The plaintiff’s attorney claims that after waiting a response for several months, “Google identified two areas in which it stores data (‘log files’ and ‘data tables’),” which it did so in two letters filed in June and July 2013, in which Google claimed included ‘”the fields that may contain relevant data and general descriptions’ for Smart Pricing and Location Targeting database tables.'”

But the plaintiffs allege that “Google did not provide any data for the fields it had identified in the letters. Furthermore, Google did not provide any information about what data is available in the log files.”

The motion accuses Google of engaging in “abusive tactics and outright lies about the data,” which is why Woods has filed this motion.

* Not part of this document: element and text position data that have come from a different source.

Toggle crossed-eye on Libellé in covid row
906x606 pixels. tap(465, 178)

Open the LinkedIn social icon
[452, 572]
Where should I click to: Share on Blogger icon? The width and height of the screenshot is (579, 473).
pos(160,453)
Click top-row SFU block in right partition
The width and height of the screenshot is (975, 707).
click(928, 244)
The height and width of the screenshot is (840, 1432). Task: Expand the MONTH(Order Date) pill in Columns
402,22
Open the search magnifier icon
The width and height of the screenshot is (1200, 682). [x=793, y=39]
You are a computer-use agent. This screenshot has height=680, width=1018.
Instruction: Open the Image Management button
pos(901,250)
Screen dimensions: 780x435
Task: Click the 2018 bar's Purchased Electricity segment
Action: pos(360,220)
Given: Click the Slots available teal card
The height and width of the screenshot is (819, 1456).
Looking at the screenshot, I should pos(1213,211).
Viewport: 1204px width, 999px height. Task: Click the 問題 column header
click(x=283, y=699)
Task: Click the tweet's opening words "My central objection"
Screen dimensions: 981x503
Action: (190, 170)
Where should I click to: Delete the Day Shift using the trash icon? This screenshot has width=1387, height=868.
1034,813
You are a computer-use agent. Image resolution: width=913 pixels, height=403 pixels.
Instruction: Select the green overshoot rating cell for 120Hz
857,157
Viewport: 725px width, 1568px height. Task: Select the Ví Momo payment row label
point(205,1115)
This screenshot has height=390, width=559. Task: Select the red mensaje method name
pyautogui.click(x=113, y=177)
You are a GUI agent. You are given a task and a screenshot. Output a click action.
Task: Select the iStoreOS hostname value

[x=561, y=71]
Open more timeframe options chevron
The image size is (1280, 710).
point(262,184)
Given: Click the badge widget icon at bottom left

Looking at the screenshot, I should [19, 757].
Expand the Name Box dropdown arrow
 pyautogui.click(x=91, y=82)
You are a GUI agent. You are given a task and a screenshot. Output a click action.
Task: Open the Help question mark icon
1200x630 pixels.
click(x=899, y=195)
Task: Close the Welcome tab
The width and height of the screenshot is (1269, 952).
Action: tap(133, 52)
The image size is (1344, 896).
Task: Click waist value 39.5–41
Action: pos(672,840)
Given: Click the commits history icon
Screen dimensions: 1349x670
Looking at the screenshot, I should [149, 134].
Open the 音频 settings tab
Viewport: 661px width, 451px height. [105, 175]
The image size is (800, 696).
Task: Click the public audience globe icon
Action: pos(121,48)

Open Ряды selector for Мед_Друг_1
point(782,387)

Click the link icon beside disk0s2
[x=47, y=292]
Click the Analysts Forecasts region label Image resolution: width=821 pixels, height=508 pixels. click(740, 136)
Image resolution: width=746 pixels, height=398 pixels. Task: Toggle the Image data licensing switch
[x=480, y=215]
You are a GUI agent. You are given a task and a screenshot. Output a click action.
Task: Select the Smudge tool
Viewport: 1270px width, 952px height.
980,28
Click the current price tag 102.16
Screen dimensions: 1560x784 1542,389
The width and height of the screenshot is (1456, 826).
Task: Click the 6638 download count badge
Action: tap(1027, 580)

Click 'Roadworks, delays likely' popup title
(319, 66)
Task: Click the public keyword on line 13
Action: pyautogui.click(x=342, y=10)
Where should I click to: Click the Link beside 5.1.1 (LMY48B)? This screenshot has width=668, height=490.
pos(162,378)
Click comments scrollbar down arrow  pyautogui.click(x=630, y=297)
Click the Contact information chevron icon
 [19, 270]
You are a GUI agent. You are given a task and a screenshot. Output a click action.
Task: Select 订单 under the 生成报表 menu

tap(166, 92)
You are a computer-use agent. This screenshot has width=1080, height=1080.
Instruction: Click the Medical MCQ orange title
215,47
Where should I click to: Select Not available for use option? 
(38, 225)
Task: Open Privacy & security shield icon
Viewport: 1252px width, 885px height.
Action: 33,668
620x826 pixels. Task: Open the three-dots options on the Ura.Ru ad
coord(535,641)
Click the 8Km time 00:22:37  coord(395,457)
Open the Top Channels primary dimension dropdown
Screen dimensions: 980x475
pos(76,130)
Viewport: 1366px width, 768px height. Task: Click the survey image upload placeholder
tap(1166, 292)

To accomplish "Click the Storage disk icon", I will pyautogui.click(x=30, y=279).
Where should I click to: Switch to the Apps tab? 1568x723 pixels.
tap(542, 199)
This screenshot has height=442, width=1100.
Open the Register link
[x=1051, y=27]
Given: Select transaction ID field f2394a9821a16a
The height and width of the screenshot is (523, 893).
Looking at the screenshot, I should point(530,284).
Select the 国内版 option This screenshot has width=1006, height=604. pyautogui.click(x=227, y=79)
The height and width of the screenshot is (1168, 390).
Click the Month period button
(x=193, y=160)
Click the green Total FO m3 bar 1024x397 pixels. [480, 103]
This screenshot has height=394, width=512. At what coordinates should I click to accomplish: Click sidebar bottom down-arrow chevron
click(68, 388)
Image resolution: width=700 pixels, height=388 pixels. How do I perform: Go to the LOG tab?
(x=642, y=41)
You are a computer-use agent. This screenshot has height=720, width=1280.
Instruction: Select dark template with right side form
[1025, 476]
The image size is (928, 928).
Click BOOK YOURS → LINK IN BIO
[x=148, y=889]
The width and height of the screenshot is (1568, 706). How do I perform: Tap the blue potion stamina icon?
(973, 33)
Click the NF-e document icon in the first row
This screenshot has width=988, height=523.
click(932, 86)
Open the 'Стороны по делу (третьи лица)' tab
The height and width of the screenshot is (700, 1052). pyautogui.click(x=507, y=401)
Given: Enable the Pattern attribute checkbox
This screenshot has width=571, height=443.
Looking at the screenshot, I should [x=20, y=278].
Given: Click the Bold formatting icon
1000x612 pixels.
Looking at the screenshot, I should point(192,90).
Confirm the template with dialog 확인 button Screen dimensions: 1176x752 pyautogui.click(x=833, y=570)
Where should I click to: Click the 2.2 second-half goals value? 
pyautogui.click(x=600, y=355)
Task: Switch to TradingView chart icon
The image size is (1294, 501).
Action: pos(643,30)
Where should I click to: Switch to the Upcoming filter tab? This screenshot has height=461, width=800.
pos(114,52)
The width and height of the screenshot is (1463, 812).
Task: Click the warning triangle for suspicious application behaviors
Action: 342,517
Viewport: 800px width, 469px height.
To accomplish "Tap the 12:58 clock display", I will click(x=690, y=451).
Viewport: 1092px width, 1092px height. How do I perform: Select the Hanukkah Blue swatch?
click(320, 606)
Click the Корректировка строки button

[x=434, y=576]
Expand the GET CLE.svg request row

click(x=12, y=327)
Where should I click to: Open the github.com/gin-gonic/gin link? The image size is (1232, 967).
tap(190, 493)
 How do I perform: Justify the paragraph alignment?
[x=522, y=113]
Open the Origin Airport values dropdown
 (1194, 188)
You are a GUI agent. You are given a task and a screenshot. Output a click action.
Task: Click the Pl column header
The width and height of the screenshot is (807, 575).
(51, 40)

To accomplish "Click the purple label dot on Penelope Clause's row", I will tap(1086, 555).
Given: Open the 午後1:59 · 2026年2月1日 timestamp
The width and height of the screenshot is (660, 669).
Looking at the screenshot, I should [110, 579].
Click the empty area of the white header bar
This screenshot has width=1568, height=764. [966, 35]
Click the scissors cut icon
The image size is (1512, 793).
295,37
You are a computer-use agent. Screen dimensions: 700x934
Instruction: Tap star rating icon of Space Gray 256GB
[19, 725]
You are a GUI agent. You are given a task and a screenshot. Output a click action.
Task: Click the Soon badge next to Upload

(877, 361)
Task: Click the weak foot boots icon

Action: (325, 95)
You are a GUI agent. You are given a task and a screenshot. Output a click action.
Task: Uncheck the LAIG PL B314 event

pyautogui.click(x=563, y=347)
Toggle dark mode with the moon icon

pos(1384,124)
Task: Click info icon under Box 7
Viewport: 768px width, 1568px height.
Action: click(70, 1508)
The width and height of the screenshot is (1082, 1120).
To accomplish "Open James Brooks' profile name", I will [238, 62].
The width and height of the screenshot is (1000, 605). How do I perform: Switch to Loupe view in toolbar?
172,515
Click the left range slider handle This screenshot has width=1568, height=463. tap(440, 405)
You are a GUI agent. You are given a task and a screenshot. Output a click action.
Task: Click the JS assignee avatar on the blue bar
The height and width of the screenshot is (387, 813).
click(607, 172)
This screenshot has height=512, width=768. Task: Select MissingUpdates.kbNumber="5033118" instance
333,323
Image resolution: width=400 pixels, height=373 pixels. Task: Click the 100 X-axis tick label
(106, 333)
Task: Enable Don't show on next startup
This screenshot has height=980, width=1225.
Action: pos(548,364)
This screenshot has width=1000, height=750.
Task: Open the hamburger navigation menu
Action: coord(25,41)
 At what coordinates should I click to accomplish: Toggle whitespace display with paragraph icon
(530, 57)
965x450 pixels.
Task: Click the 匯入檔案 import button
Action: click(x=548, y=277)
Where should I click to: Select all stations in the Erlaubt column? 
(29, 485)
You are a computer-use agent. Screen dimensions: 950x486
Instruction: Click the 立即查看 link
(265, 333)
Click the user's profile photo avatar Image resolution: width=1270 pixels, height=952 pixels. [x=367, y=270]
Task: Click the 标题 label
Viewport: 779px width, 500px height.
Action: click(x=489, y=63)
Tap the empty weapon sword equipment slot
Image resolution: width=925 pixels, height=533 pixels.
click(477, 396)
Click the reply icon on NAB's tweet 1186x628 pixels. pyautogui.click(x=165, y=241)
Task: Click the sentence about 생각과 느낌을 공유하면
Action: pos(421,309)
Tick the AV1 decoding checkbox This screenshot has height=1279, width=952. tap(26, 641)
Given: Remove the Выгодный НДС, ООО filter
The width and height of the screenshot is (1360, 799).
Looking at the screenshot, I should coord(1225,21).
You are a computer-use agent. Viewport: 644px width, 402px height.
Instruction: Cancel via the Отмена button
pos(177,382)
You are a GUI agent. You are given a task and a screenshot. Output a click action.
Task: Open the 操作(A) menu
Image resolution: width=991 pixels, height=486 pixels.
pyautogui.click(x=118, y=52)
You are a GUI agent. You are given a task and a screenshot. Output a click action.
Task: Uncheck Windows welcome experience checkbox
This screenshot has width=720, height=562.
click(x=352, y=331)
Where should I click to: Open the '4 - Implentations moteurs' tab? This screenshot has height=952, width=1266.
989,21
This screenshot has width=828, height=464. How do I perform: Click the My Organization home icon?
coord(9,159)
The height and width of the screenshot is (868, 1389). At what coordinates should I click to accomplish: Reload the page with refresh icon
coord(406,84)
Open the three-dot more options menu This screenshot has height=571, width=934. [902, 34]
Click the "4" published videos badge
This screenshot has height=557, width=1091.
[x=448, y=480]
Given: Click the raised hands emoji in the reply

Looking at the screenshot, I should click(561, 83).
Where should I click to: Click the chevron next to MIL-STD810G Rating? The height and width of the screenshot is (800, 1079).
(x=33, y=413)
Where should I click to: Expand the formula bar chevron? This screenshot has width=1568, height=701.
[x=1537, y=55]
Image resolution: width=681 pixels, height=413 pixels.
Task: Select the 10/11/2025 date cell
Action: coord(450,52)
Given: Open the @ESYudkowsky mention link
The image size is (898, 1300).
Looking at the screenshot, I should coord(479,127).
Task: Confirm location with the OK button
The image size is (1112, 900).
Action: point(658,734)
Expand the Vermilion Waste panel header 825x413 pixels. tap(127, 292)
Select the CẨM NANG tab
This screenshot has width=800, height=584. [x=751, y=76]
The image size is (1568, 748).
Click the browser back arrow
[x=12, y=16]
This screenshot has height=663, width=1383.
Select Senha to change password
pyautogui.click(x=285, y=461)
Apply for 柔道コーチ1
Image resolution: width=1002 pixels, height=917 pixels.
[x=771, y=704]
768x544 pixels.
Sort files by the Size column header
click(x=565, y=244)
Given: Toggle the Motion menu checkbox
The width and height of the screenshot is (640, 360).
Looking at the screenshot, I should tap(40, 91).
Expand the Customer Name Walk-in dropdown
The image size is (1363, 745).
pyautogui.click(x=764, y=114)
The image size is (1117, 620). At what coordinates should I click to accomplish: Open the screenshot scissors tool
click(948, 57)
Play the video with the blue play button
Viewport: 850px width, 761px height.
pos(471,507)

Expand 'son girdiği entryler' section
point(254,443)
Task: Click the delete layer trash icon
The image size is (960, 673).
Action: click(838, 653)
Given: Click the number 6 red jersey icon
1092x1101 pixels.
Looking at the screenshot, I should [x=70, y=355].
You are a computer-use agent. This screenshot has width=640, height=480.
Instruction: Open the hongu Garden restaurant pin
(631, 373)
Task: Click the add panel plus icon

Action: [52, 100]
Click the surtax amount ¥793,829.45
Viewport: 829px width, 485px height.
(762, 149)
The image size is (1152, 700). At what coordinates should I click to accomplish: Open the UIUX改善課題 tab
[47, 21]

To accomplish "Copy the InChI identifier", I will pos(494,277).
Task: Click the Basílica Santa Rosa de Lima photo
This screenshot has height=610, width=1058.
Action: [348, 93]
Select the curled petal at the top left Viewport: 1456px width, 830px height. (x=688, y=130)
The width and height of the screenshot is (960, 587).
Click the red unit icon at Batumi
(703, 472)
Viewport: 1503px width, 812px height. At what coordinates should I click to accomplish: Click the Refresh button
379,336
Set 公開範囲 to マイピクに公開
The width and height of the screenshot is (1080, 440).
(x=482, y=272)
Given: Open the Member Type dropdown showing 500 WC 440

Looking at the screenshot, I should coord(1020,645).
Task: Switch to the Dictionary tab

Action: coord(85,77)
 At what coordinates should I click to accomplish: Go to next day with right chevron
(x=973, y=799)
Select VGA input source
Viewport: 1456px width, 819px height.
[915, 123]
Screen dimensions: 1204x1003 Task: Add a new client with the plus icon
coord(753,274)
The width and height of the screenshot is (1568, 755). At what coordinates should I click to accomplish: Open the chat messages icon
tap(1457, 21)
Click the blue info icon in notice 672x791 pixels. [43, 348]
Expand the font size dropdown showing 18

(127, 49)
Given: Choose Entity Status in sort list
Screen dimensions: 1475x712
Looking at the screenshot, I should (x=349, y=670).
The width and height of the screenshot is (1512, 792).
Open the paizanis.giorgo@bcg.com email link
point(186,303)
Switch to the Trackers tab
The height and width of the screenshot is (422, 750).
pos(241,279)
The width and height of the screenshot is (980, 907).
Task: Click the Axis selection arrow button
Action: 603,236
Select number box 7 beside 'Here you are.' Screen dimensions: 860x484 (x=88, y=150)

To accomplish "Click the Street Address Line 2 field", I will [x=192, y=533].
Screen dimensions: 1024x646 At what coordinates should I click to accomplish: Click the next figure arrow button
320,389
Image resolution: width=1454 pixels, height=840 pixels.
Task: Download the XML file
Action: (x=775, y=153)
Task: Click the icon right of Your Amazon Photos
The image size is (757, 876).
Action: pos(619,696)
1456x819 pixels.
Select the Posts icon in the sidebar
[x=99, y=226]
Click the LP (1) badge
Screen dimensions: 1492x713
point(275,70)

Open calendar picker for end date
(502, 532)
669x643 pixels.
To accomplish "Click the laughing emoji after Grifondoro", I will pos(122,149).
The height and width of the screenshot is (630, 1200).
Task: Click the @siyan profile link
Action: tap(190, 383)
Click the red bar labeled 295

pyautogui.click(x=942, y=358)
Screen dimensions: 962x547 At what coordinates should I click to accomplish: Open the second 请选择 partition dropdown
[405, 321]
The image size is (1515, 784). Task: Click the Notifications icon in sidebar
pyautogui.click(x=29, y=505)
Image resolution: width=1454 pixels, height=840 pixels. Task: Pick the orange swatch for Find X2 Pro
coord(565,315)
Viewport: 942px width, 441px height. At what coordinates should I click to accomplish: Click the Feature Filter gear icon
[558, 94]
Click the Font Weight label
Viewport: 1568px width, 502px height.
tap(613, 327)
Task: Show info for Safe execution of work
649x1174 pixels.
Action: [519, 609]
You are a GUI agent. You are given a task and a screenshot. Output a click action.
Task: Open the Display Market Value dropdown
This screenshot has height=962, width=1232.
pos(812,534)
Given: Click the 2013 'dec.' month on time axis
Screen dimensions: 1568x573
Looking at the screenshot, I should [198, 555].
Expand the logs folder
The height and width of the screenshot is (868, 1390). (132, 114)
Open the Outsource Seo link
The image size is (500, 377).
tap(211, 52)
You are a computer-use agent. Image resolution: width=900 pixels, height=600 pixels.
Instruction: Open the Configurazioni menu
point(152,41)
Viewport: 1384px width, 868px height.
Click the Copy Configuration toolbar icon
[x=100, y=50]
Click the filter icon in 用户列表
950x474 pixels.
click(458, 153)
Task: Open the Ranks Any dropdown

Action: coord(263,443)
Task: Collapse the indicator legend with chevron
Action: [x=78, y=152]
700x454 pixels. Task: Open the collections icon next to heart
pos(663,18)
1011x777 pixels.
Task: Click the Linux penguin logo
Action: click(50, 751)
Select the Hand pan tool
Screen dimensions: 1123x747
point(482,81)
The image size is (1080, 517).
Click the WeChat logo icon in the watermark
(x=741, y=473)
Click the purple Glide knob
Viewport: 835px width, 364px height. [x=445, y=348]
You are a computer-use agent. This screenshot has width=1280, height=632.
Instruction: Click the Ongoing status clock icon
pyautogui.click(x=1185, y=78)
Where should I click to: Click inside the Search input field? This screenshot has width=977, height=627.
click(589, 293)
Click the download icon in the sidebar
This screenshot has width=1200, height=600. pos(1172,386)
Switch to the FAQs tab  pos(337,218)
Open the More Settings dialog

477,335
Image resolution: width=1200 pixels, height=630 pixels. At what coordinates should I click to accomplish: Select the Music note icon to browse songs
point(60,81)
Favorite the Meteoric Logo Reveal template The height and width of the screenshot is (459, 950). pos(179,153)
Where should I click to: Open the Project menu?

“Google’s counsel stated: ‘Google is unaware of additional reports that it could run regarding Mr. Woods’ . . . transactions that are not available to Mr. Woods,'” Seidel wrote.

This statement, the plaintiff alleges is “patently false.”

The motion explains that “Google’s documentation production confirmed the massive amount of relevant click data Google was hiding from plaintiff in a concentrated effort to avoid revealing the severity of harm Google caused to plaintiff and the putative class.”

Woods and his attorney allege that Google seems to be avoiding addressing the relevant questions that pertain to the case.

“The two critical issues in this case are: (1) whether Google applied Smart Pricing to particular Display Network properties; and (2) whether Google distributed ads outside advertisers’ targeted geographic areas.”

Woods “discovered a secret field tracked in Google’s databases that allows Google to turn Smart Pricing on or off with the flip of a switch.”

But this is the information that Woods and his attorney claim “is noticeably omitted from Google’s letters purporting to provide all relevant fields of Smart Pricing and Location Targeting.”

Woods is represented by Jeffery J. Angelovich, Brad E. Seidel and others of Nix Patterson & Roach LLP and by Kessler Topaz Meltzer & Check LLP.

Google is represented by Edward D. Johnson, Eric Evans and others at Mayer Brown LLP.

The Google AdWords Class Action Lawsuit is Rick Woods v. Google Inc., Case No. 5:11-cv-01263, in the U.S. District Court for the Northern District of California.